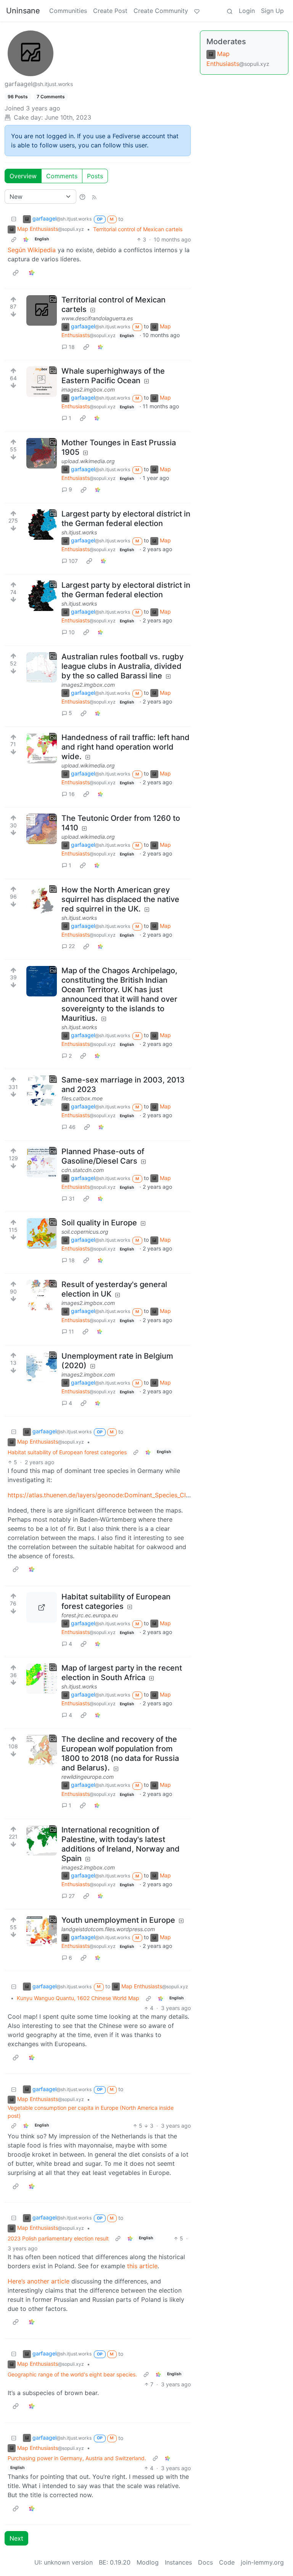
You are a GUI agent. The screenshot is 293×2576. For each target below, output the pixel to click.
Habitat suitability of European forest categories (67, 1452)
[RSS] (94, 196)
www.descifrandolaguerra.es (97, 318)
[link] (26, 239)
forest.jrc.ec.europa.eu (89, 1615)
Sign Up (272, 10)
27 (72, 1896)
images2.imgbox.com (88, 389)
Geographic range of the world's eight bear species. (72, 2374)
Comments (61, 176)
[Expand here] (41, 310)
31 (72, 1198)
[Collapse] (14, 219)
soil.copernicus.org (84, 1231)
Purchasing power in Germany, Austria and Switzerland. (77, 2458)
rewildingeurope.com (87, 1776)
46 (72, 1127)
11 (71, 1331)
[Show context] (14, 239)
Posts (95, 176)
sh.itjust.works (79, 532)
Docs (205, 2562)
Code (227, 2562)
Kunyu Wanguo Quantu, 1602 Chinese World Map (78, 1998)
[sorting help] (82, 196)
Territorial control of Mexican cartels (137, 229)
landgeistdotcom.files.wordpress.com (108, 1929)
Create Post (110, 10)
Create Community (161, 10)
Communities (68, 10)
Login (247, 10)
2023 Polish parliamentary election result (58, 2238)
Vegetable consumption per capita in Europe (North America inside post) (91, 2111)
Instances (178, 2562)
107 (73, 561)
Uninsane (23, 10)
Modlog (148, 2562)
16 (72, 794)
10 (72, 632)
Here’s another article (38, 2281)
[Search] (230, 10)
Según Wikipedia (32, 250)
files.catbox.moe (82, 1098)
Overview (23, 176)
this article (142, 2266)
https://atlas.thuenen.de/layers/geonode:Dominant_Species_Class (101, 1495)
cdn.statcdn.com (82, 1170)
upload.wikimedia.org (88, 461)
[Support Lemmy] (197, 10)
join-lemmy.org (262, 2562)
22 (72, 946)
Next (16, 2538)
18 (72, 347)
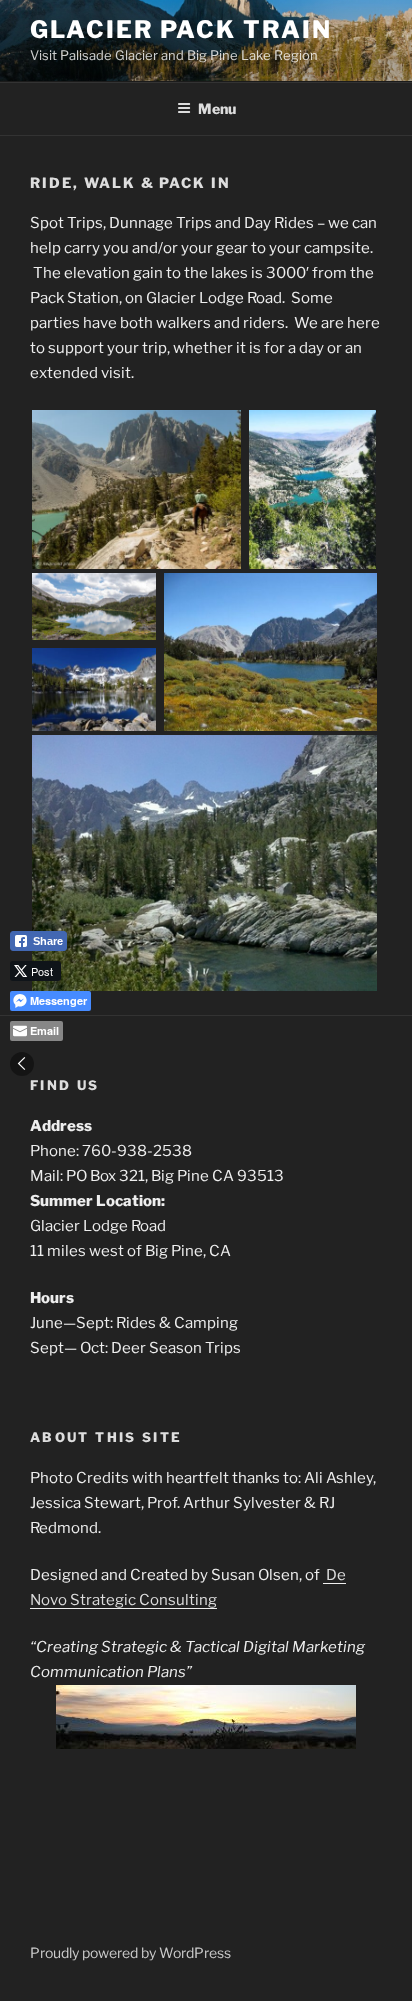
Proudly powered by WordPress (130, 1952)
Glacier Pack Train (181, 29)
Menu (217, 108)
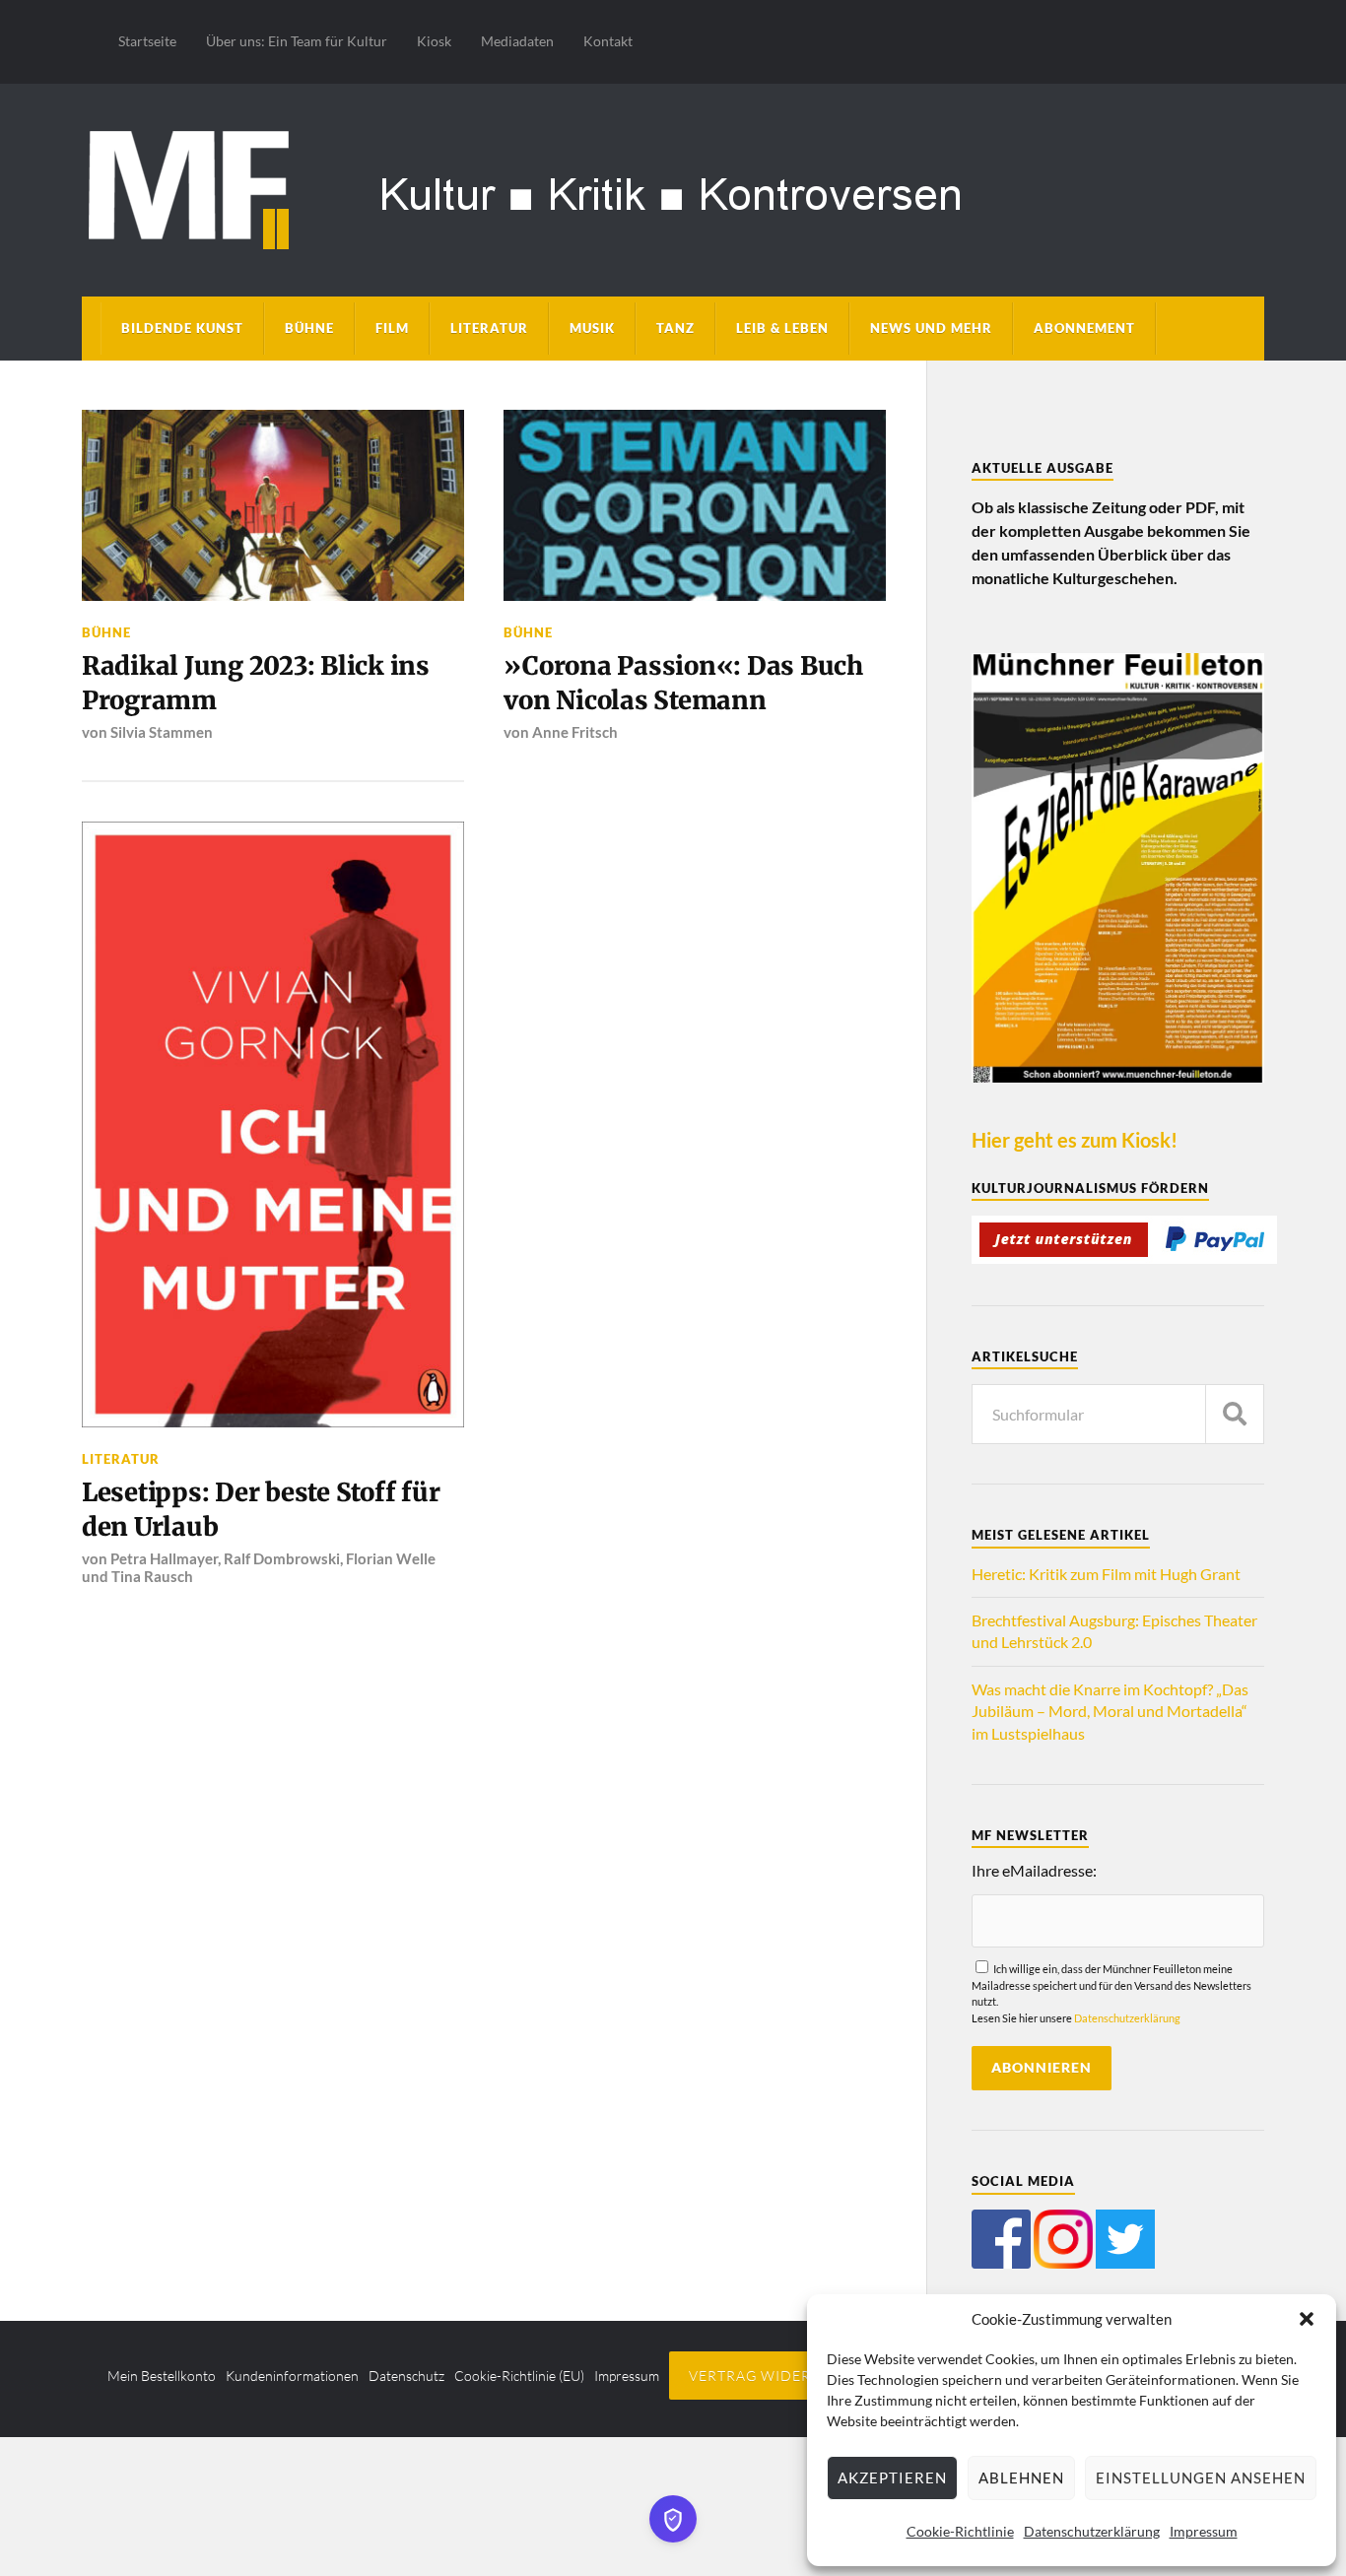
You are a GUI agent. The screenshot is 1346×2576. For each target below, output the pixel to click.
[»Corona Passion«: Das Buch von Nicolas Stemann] (695, 505)
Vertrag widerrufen (775, 2375)
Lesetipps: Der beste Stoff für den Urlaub (260, 1509)
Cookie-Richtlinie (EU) (519, 2375)
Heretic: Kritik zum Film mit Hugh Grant (1106, 1573)
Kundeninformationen (292, 2375)
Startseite (147, 41)
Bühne (309, 328)
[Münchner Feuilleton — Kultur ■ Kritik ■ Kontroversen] (673, 186)
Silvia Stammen (161, 732)
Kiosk (434, 41)
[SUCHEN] (1234, 1414)
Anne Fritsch (575, 732)
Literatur (489, 328)
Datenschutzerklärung (1092, 2531)
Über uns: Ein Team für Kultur (296, 41)
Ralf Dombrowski (282, 1558)
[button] (1306, 2319)
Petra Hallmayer (164, 1558)
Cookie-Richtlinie (960, 2531)
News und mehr (931, 328)
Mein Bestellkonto (161, 2375)
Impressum (1204, 2531)
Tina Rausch (152, 1576)
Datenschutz (406, 2375)
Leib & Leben (782, 328)
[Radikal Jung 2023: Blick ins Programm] (273, 505)
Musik (592, 328)
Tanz (675, 328)
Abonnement (1084, 328)
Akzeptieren (892, 2477)
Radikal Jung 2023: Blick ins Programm (256, 682)
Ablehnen (1021, 2477)
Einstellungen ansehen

________________________________________

→ Your objective: Restate exactly, and only, every line from the one that contains "Musik (592, 328)" through the last line of the records.

→ Your response:
Musik (592, 328)
Tanz (675, 328)
Abonnement (1084, 328)
Akzeptieren (892, 2477)
Radikal Jung 2023: Blick ins Programm (256, 682)
Ablehnen (1021, 2477)
Einstellungen ansehen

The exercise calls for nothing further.